→ WORK TO BE COMPLETED
Lines holding the string "computer": copy each one from the listing below.

→ INPUT
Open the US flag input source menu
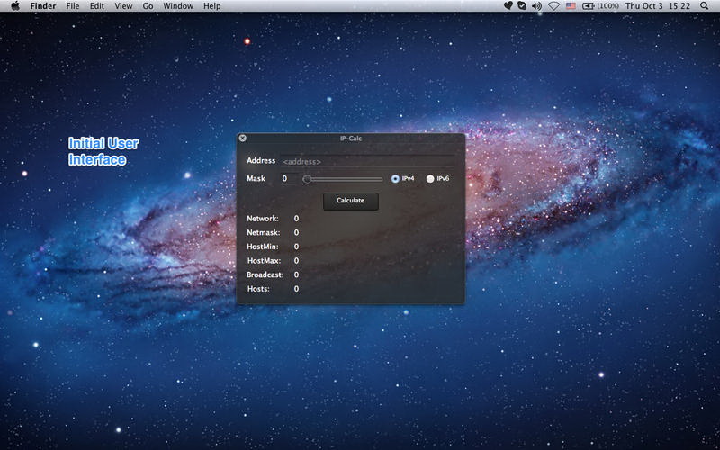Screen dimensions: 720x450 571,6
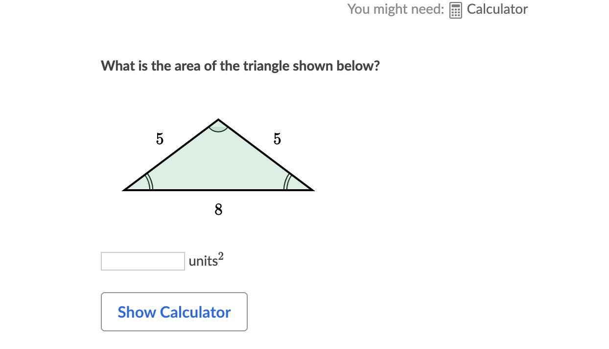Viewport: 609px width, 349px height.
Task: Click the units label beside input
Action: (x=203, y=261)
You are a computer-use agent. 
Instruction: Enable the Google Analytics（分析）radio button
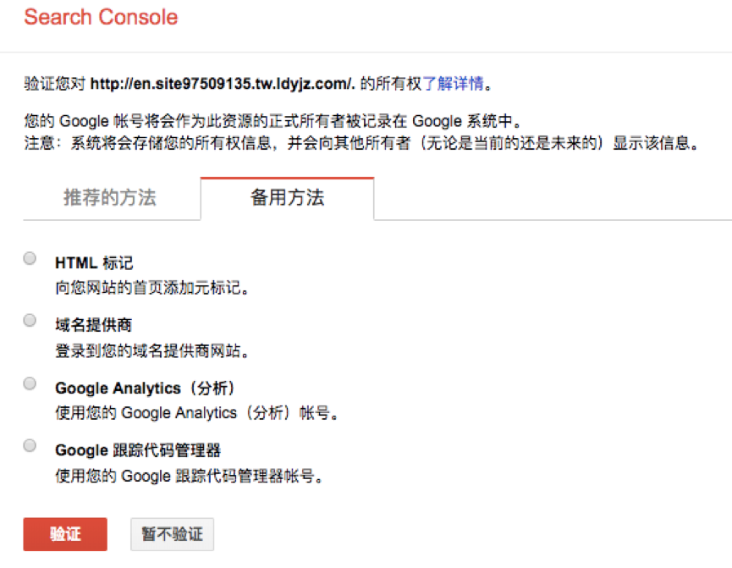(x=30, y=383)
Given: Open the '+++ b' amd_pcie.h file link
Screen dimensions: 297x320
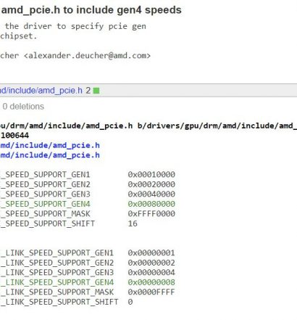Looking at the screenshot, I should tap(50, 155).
...
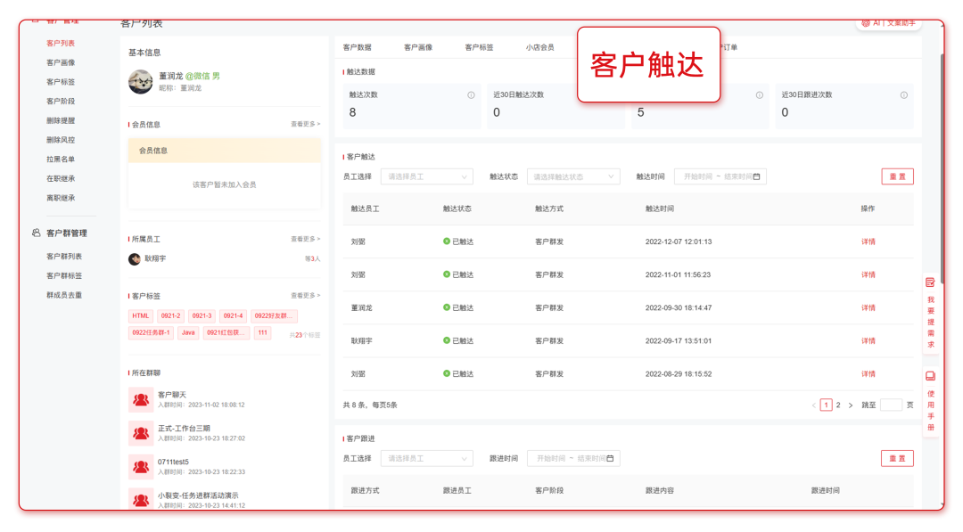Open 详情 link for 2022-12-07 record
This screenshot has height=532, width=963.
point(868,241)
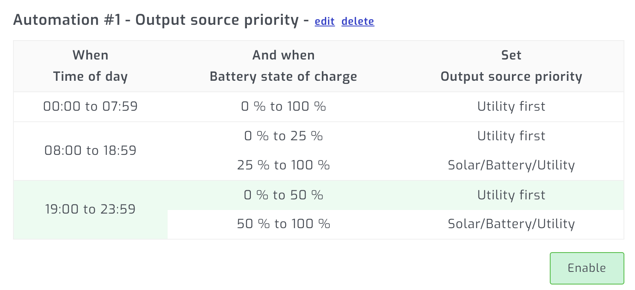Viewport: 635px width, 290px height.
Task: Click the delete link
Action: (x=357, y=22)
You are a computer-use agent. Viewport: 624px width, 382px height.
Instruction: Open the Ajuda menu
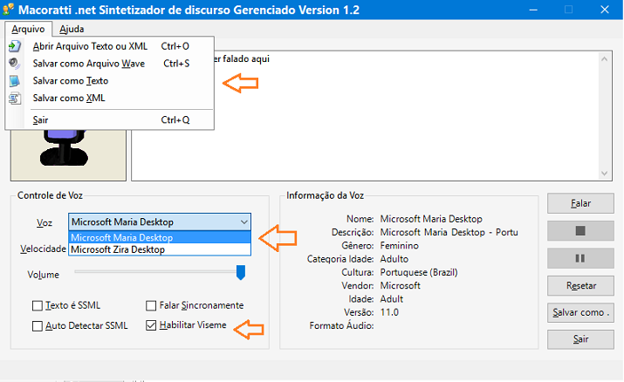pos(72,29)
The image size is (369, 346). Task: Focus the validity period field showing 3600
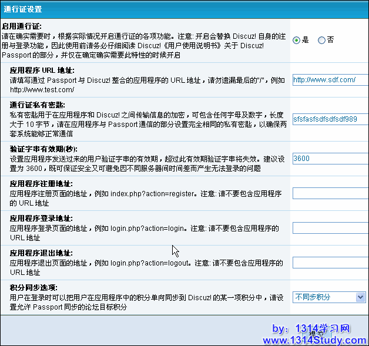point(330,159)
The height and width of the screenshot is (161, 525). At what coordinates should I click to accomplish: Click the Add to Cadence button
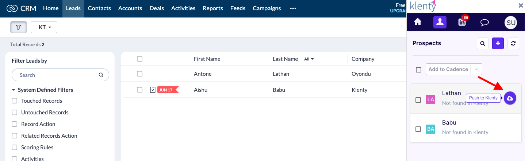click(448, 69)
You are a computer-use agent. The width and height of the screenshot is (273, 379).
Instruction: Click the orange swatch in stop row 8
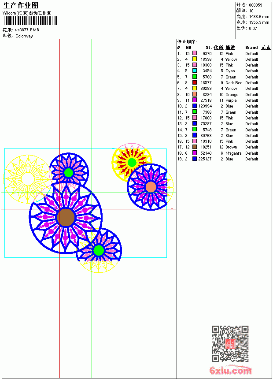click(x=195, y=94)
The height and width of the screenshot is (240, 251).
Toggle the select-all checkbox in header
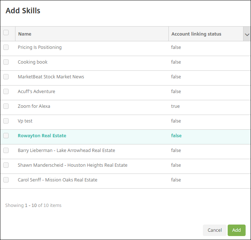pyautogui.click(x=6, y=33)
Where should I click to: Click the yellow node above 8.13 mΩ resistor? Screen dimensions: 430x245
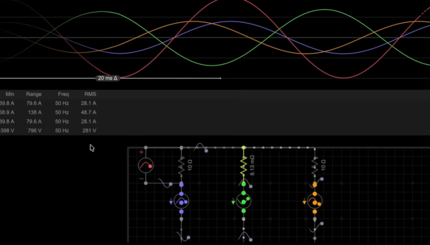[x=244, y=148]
---
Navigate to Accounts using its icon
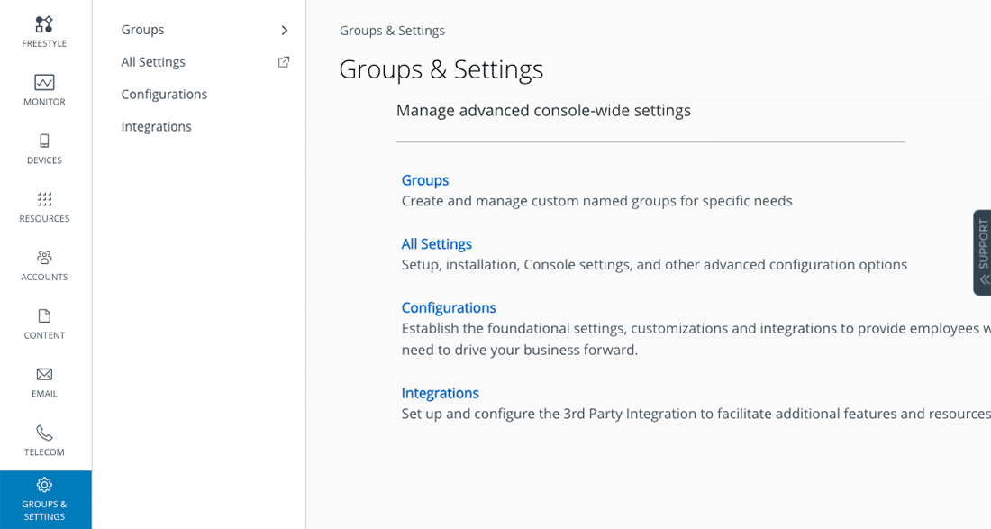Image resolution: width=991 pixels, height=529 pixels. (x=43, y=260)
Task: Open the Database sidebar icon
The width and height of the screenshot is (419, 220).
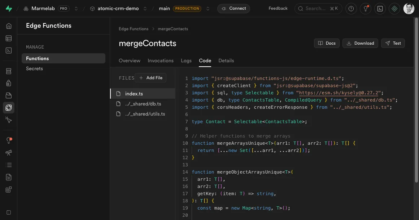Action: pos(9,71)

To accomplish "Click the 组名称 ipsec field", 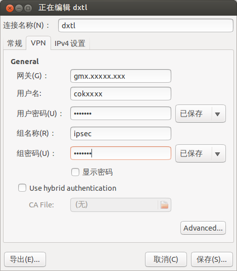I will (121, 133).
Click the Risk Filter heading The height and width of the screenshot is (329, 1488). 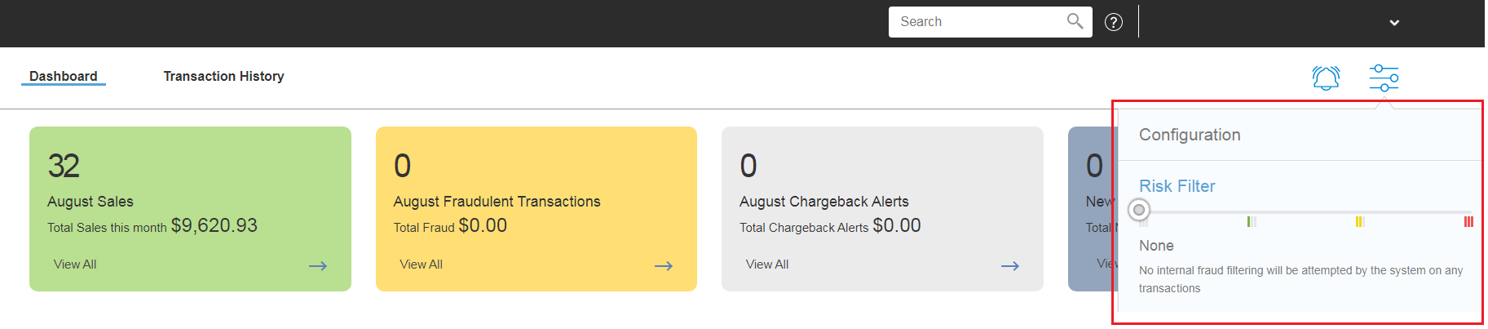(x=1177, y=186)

→ OUTPUT BELOW
You are a computer-use agent. 
You are a computer-use agent. Viewport: 624px width, 382px height.
You are a computer-use agent. The width and height of the screenshot is (273, 379).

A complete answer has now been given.